In some implementations, the memory allocation logic 115 predicts temperature information of the stacked DRAMs when the application 120 or a code section of the application 120 is being executed by the one or more processors 130 and migrates the data used by the application 120 from a first memory location in the stacked DRAMs 110 to a second memory location in the stacked DRAMs 110 based on the predicted temperature information and/or thermal gradient prediction for the stacked DRAMs 110, where the second memory location is different from the first memory location. In some examples, the memory allocation logic 115 migrates the frequently accessed data to memory locations with longer retention times, such as memory locations having predicted lower temperature than some other memory locations.
In some implementations, the memory allocation logic 115 determines current temperature information of the stacked DRAMs when the application 120 is being executed by the one or more processors 130 and migrates the data used by the application 120 from a first memory location in the stacked DRAMs to a second memory location in the stacked DRAMs based on the current temperature information, where the second memory location is different from the first memory location. In some examples, the memory allocation logic 115 migrates the frequently accessed data to memory locations with longer retention times, such as memory locations having lower temperature currently than some other memory locations.
In some instances, the memory allocation logic 115 monitors and predicts localized temperatures, and thereby localized refresh rates, within the stacked DRAM to understand and take advantage of a respective actual or required refresh rate of each location/region of memory. According to certain embodiments, DRAM retention time variations are exposed to a hardware component (e.g., a memory controller 145) or to a system software component (e.g., an operating system (OS) or a hypervisor). The hardware or software component performs a retention-aware data placement thereby improving memory access performance and reducing the chance for memory access collisions. Using this approach, refresh rate changes are detected, and data are moved to a new location based on the detected refresh rate changes.
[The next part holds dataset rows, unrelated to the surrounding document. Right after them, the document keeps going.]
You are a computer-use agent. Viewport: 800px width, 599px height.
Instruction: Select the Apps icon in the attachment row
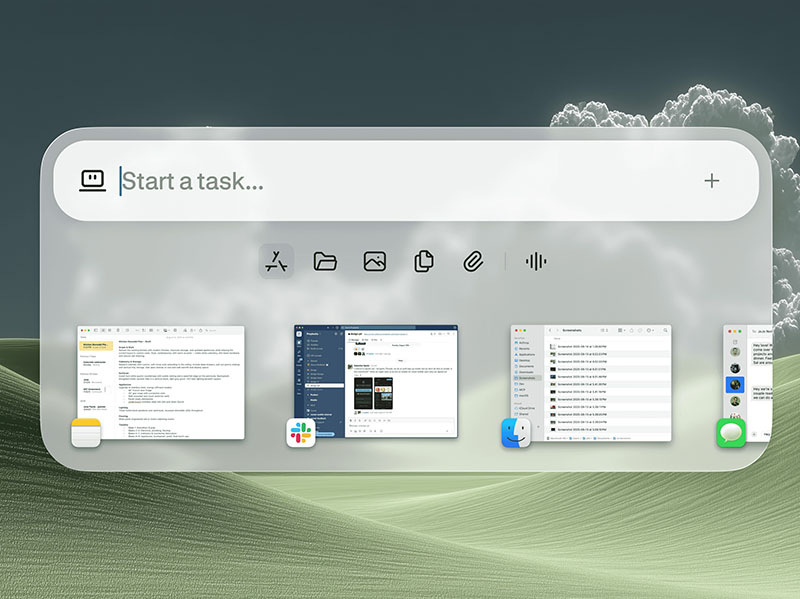click(276, 261)
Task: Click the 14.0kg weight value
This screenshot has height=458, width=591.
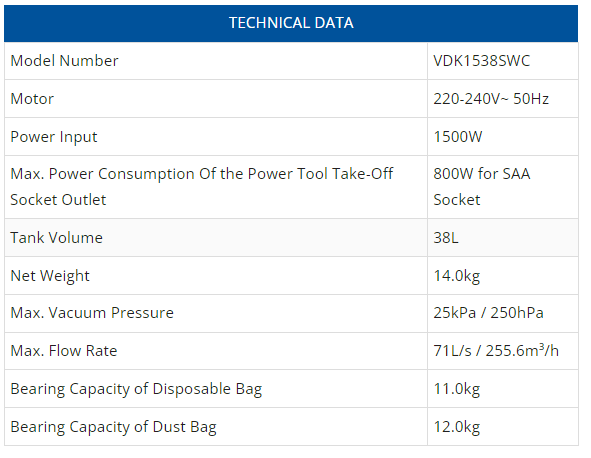Action: coord(456,276)
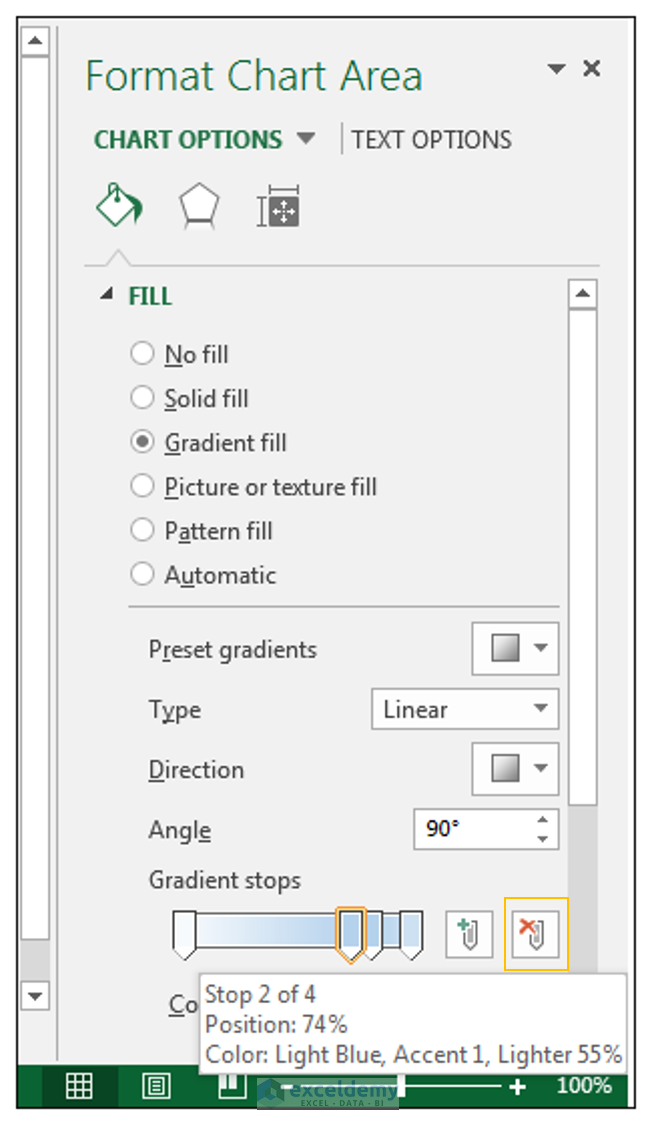Select the Pattern fill radio option
Image resolution: width=656 pixels, height=1125 pixels.
143,531
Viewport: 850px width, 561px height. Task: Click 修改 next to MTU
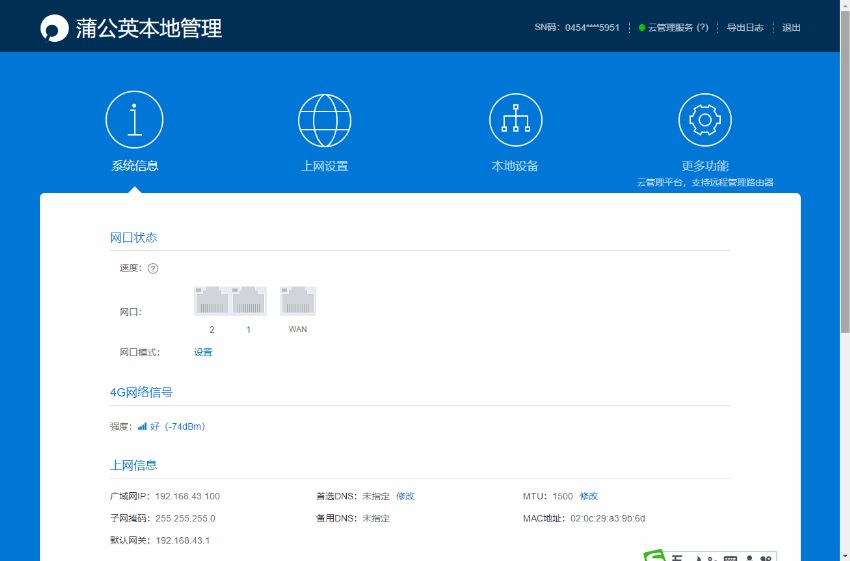point(589,496)
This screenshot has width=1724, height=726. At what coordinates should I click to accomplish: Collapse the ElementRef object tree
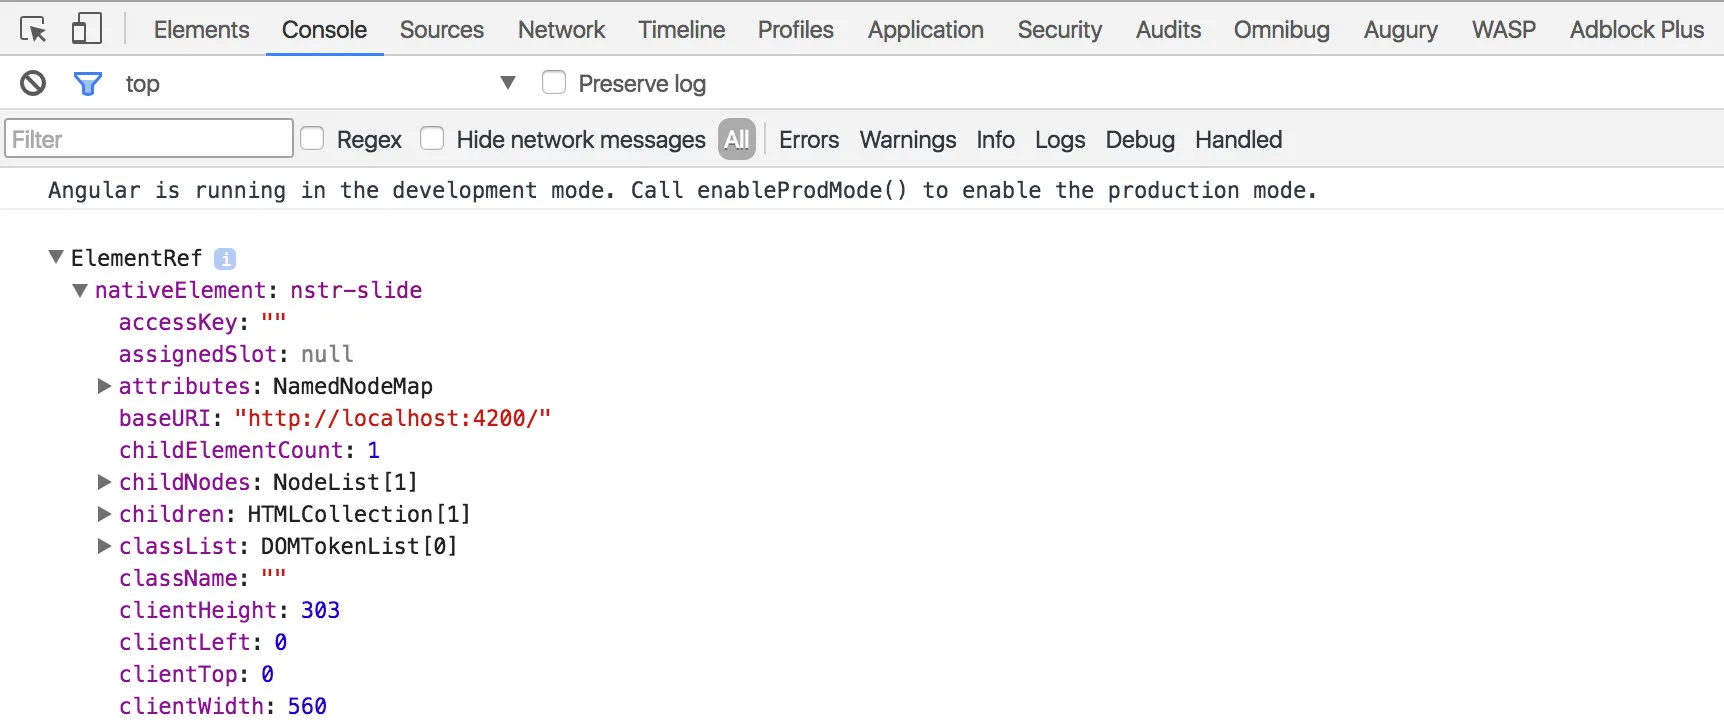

In some implementations, the memory allocation logic 115 coordinates with the memory controller(s) 145 to allocate and/or migrate data used by the application 120 or a code section of the application 120. In some examples, a memory controller 145 controls memory access to (e.g., sending read requests, sending write requests, etc.) the stacked DRAMs 110. In some examples, the computing device 100 includes a plurality of memory controllers 145. In some variations, a memory controller 145 controls a portion of the stacked DRAMs 110. In some other variations, a memory controller 145 controls multiple stacked DRAMs 110.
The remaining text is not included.